- **Job**
Copy the rows word for word, from the line containing "This screenshot has" through the end of the rows. Leave the pictures out of your copy.

Collected data
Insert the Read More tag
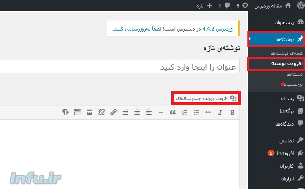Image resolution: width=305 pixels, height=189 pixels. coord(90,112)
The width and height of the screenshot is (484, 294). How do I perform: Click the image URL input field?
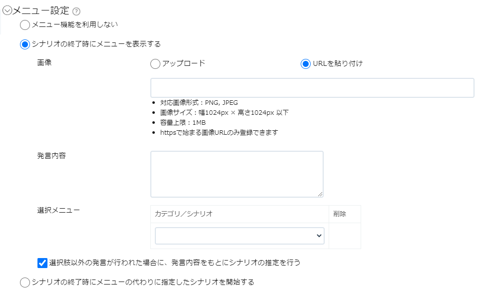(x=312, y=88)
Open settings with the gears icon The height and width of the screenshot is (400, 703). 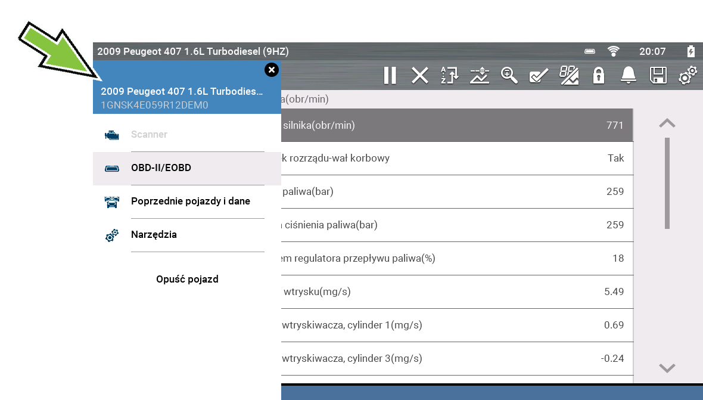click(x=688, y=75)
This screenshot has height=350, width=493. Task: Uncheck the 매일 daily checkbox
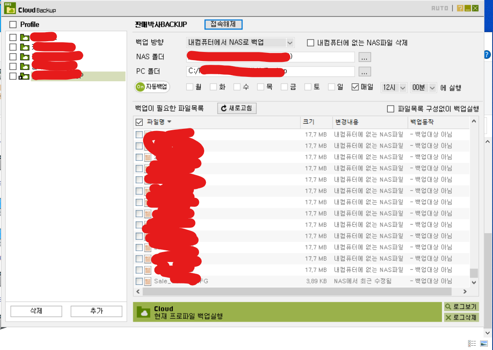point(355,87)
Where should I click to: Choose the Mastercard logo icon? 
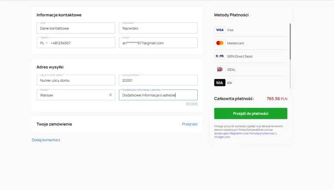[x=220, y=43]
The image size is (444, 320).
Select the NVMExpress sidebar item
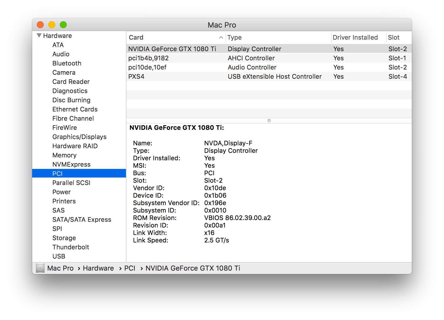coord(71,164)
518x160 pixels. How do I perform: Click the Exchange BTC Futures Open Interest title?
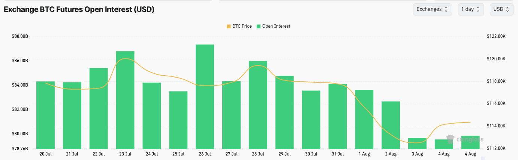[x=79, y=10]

- **Answer to the exercise**
This screenshot has height=350, width=493. Task: Uncheck the 매일 daily checkbox
point(355,87)
Where should I click to: Choose the Mastercard logo icon? 
[x=220, y=43]
The image size is (444, 320).
Select the NVMExpress sidebar item
coord(71,164)
518x160 pixels. How do I perform: Click the Exchange BTC Futures Open Interest title?
[x=79, y=10]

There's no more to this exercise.